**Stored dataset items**
----------

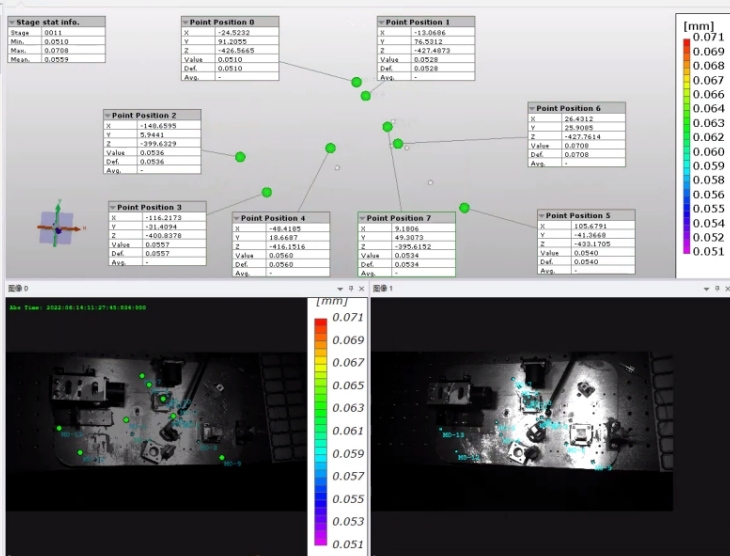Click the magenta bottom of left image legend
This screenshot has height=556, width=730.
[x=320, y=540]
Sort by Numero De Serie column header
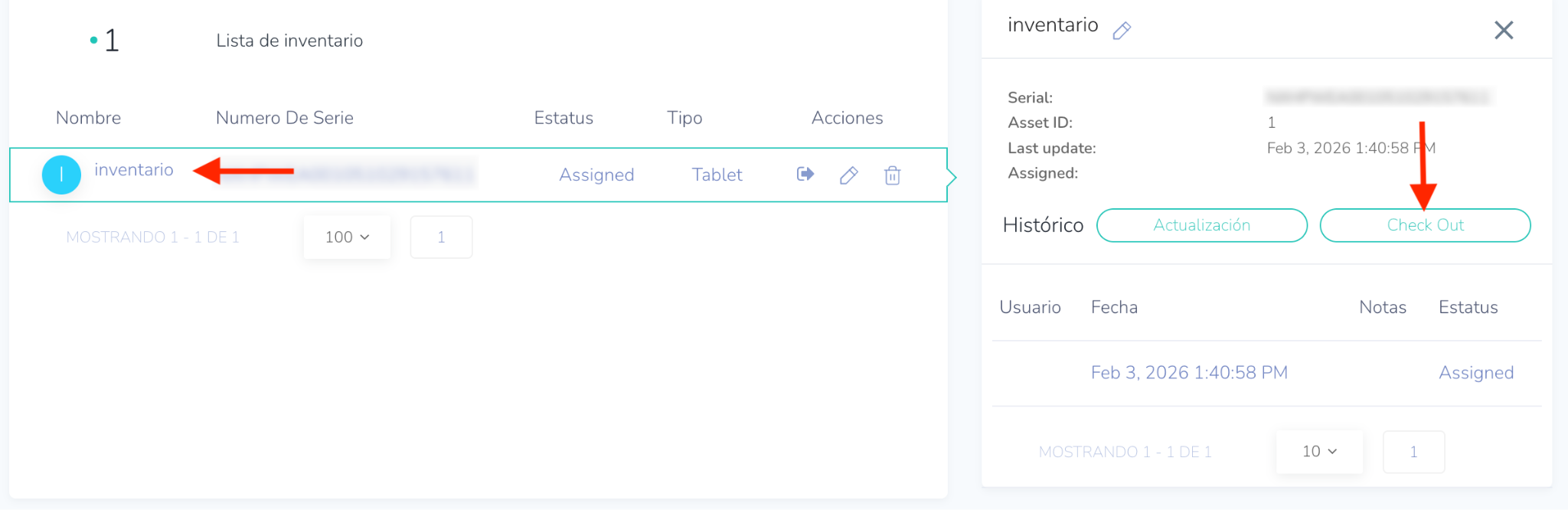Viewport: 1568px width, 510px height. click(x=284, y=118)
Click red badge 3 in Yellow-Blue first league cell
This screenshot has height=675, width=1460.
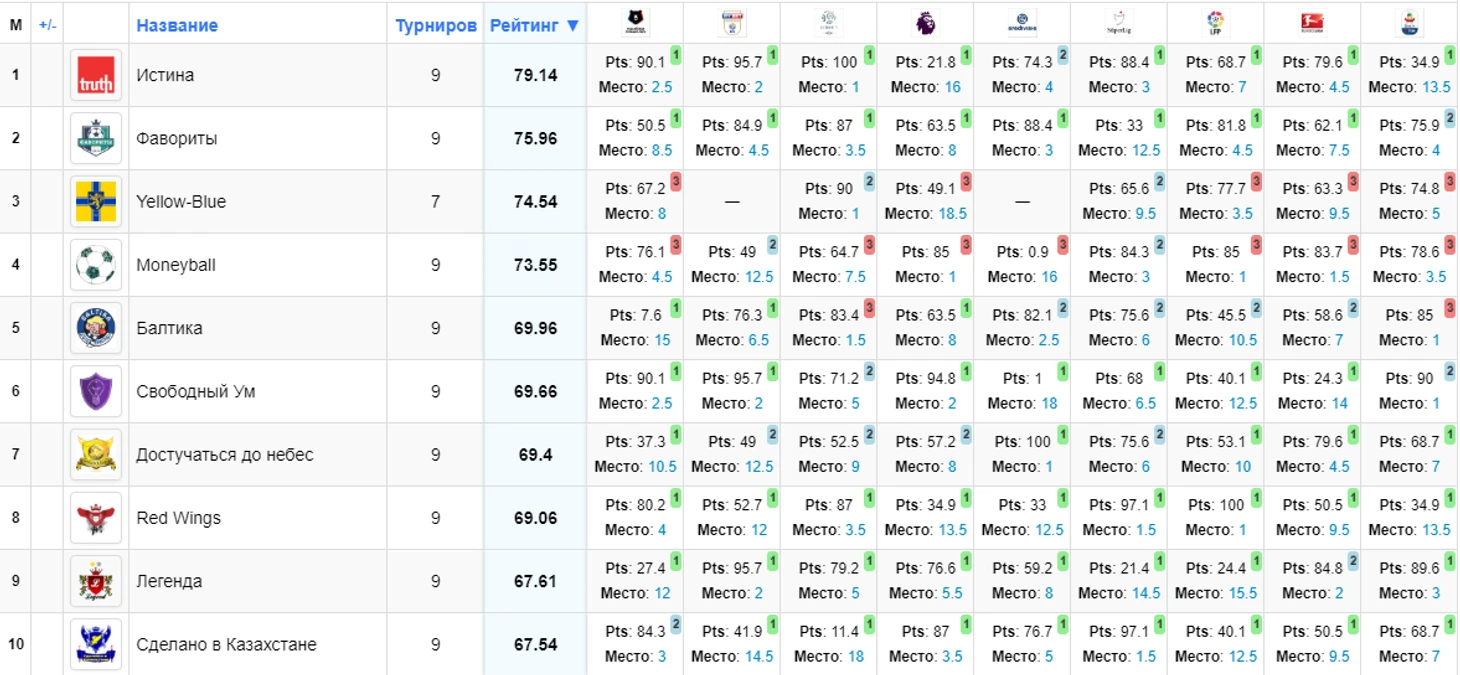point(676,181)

----------

**AIM OF THE TASK**
Nothing but the lines from the line containing "Sort by Numero De Serie column header" through the end of the records belongs in the answer, written out exactly, both ends included, without pictures.

**EXPECTED OUTPUT**
Sort by Numero De Serie column header
Viewport: 1568px width, 510px height. click(x=284, y=118)
Click red badge 3 in Yellow-Blue first league cell
This screenshot has height=675, width=1460.
point(676,181)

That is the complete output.